In: Economics
The next asset market that will have a bubble is the stock market.
Thanks, Chace. This is a really important point, as I suspect that many of you do not have a lot of market experience. The S&P 500 (aka "the stock market") dropped from about 3450 two 2200 or so in a matter of a couple of weeks (basically March 1-20), and has since staged a monster rebound.
I have some questions as it relates to bubbles and market timing:
1) What is a "V-bottom" in connection to stocks and What is a "dead-cat bounce" in the stock market, and why might the term have that name?
2) How does one tell in real-time whether they are witnessing a V-bottom or a dead-cat bounce? What does this insinuate about the risk of investing in stocks?
1. The V bottom will occur most often in a downward trend and will generally offer a signal trend reversal.

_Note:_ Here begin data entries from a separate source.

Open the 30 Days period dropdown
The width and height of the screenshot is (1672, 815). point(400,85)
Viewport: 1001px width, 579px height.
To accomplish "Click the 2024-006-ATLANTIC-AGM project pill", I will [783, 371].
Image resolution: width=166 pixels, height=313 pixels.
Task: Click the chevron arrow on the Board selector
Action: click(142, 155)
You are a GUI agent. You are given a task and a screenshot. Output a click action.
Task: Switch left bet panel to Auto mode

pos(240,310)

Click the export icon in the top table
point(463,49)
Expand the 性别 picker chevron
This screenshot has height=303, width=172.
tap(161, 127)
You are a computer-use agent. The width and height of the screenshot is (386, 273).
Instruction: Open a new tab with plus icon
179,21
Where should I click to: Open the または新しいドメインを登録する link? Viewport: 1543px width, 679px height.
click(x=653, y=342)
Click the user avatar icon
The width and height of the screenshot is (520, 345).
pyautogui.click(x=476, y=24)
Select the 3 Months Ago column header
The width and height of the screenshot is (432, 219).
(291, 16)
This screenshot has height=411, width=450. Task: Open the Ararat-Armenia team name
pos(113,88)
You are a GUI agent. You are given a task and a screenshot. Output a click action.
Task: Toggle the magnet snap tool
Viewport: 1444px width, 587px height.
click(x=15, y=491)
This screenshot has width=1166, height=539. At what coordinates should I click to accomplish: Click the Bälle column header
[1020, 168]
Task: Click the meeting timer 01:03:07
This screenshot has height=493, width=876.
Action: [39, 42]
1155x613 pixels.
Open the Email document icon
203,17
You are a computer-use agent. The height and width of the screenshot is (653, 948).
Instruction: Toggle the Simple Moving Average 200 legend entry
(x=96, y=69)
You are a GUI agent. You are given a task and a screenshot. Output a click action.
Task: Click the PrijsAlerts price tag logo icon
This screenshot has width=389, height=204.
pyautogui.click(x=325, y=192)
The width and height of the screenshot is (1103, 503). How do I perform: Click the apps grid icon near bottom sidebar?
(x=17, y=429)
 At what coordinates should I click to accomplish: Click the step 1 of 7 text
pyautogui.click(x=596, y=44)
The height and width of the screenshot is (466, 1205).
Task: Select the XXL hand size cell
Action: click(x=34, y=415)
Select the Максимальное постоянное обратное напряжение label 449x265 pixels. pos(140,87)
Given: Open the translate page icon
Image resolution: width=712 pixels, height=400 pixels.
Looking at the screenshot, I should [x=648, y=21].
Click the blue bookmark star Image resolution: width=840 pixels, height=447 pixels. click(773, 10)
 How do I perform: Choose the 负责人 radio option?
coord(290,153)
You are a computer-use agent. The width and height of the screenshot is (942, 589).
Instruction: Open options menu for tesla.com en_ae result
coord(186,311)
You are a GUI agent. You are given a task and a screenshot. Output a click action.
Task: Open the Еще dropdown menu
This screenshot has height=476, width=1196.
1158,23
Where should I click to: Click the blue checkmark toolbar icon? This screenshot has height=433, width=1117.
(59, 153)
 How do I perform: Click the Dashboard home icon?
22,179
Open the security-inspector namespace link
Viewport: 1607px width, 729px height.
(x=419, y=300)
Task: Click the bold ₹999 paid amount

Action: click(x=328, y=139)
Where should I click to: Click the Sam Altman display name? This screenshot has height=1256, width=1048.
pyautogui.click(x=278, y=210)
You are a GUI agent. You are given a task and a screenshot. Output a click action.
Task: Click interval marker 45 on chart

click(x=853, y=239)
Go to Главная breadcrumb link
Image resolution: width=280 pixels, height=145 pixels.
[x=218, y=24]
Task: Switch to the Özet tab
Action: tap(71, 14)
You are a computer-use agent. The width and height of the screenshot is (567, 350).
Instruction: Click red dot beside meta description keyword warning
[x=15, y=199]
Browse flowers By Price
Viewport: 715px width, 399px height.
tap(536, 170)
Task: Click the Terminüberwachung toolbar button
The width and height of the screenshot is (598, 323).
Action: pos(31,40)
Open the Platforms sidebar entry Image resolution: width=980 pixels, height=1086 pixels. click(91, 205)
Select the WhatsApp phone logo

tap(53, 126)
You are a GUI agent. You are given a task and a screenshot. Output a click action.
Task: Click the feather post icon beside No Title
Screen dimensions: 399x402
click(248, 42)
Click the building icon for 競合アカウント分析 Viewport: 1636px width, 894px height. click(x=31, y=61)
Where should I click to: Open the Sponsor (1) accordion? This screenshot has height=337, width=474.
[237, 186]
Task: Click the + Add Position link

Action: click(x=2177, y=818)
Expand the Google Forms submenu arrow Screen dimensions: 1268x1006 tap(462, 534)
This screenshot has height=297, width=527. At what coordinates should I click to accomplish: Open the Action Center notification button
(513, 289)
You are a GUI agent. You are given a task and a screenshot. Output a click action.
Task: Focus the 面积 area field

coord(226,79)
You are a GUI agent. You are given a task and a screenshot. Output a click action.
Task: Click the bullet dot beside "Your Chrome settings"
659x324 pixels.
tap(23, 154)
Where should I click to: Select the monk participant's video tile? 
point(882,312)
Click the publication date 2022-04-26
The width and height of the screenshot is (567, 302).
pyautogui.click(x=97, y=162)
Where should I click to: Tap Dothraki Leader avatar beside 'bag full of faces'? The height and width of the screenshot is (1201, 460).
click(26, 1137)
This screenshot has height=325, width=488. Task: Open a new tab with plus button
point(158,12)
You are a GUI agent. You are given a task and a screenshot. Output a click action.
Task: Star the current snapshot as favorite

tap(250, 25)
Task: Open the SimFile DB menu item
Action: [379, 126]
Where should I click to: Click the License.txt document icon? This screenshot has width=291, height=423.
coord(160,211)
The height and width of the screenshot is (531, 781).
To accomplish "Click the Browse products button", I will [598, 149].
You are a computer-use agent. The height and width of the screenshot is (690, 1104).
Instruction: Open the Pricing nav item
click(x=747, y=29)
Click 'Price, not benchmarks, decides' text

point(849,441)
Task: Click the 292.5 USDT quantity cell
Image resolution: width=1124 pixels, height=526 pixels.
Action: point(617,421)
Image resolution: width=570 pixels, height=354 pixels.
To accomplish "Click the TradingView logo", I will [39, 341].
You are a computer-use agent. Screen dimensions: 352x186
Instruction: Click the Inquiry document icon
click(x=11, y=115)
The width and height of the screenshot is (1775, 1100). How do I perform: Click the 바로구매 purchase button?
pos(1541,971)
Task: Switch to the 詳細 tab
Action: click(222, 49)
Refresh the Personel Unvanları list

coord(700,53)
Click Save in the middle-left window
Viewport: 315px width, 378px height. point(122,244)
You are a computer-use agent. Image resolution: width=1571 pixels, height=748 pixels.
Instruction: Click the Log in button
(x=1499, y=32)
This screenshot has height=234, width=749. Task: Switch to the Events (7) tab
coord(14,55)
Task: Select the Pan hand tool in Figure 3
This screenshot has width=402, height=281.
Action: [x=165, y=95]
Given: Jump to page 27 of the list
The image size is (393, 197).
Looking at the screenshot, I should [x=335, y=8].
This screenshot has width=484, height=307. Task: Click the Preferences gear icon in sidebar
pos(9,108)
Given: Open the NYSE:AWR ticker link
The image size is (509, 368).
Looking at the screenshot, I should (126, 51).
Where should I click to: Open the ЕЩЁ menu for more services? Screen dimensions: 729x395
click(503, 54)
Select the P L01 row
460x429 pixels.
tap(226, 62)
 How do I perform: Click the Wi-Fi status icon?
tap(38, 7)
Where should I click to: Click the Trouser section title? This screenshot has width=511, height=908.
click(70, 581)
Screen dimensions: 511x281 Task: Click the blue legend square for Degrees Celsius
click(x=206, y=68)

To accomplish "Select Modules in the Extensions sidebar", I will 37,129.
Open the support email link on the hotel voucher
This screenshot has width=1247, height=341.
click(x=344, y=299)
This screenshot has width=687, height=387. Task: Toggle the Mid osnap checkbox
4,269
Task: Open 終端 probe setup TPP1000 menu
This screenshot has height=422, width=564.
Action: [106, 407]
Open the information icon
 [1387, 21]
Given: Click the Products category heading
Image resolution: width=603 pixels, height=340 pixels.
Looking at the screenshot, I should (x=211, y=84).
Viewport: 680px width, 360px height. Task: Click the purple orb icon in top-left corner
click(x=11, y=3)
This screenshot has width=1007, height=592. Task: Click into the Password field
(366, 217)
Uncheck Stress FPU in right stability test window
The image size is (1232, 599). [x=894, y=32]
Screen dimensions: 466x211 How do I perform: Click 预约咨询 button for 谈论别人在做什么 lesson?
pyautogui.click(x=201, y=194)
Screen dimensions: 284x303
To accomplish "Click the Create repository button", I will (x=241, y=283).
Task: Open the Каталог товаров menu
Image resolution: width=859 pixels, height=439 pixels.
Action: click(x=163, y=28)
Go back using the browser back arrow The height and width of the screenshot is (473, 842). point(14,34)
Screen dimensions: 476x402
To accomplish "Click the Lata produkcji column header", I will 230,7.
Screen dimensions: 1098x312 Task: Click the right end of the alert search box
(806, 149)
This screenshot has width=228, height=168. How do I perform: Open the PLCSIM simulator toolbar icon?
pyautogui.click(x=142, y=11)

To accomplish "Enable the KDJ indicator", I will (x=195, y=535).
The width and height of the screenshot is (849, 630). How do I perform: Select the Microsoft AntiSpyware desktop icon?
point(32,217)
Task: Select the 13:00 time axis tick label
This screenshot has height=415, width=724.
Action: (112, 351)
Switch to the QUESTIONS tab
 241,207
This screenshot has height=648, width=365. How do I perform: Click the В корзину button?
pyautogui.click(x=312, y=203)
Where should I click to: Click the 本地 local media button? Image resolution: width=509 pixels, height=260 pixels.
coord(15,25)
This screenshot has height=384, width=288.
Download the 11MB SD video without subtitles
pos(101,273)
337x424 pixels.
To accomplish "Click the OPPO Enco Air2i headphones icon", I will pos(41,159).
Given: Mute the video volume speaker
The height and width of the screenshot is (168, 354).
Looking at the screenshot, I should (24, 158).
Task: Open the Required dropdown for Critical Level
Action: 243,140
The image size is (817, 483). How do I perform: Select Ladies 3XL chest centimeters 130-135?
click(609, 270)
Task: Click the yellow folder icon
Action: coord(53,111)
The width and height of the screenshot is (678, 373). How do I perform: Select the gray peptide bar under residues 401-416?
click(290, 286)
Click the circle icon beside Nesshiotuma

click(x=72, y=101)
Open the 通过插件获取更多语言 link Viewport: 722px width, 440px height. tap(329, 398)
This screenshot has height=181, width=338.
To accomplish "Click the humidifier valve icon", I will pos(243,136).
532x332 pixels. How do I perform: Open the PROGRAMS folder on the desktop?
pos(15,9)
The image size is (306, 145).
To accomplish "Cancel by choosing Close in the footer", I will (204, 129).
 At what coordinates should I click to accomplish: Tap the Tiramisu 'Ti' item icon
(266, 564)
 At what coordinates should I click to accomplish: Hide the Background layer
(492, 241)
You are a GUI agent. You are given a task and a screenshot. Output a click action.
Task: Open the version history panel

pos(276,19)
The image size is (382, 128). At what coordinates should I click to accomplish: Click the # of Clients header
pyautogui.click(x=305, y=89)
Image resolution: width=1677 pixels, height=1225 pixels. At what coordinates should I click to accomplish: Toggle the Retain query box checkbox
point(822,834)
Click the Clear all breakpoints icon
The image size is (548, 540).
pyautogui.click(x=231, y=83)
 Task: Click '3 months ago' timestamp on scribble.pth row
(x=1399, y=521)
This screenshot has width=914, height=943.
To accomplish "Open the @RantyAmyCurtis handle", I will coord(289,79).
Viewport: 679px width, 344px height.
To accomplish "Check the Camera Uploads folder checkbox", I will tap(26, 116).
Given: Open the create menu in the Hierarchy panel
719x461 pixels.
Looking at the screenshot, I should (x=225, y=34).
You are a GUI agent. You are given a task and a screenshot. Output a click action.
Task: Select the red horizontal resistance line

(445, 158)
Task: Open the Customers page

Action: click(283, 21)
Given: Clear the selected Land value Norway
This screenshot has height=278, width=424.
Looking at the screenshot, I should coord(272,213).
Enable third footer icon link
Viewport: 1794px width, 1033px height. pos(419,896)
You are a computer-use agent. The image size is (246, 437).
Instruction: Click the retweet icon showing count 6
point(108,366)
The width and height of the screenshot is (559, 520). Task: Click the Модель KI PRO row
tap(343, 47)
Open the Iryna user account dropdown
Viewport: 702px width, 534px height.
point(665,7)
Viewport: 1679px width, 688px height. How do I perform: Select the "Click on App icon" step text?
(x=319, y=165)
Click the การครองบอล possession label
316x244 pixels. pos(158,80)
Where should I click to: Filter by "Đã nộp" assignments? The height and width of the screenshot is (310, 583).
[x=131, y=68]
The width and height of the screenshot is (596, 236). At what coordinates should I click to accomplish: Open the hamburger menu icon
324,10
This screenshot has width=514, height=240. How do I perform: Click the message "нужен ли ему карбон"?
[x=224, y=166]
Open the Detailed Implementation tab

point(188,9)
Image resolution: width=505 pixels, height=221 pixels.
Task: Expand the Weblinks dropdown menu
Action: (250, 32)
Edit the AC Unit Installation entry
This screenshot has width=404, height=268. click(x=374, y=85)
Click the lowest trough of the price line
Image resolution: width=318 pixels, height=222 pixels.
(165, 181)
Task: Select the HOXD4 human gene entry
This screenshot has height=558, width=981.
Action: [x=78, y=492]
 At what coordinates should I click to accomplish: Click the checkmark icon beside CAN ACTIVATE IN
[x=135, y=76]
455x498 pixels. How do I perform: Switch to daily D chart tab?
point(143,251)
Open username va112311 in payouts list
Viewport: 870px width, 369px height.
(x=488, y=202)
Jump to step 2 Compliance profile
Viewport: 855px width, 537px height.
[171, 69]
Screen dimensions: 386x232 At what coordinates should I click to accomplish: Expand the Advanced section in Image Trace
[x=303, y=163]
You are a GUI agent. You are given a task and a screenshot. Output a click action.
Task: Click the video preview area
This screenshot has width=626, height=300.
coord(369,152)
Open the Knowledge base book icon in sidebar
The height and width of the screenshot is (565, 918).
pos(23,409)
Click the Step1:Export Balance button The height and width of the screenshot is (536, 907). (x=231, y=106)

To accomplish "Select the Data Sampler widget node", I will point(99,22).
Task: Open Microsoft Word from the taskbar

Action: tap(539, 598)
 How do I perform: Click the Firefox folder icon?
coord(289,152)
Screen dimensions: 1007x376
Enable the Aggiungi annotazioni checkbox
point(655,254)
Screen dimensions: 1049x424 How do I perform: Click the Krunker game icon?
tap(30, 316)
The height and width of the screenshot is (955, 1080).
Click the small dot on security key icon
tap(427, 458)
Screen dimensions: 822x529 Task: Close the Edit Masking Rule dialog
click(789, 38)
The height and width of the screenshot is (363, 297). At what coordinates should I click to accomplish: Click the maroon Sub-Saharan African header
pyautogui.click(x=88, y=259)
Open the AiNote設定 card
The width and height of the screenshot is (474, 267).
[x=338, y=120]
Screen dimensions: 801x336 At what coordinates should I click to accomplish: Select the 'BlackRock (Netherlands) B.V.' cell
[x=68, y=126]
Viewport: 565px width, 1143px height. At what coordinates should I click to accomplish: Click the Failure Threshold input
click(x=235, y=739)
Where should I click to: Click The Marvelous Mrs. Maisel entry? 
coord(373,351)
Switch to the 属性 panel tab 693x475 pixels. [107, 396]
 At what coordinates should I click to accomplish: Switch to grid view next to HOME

A V-bottom is not unusual for individual stocks. V bottoms often happened to companies with small cap and low volatility.V pattern is named so because the candlesticks appear to be forming a V like Shape.
A dead cat bounce is a small, brief recovery in the price of a declining stock.
It refers to the belief that "even a dead cat will bounce if it falls from a great height".
2.
V bottom patterns form when price creates the V shape at a support level. Price falls sharply then reverses. and the breakout occurs when resistance is broken. The resistance level is the top of each side of the pattern.
A dead cat bounce is a short-term recovery in a downtrend that does not indicate a reversal of the downward trend.
Both these patterns teach us that You must have the skill to be able to identify real bottoms and to take proper actions and also we should keep Booking profits as trend may reverse anytime.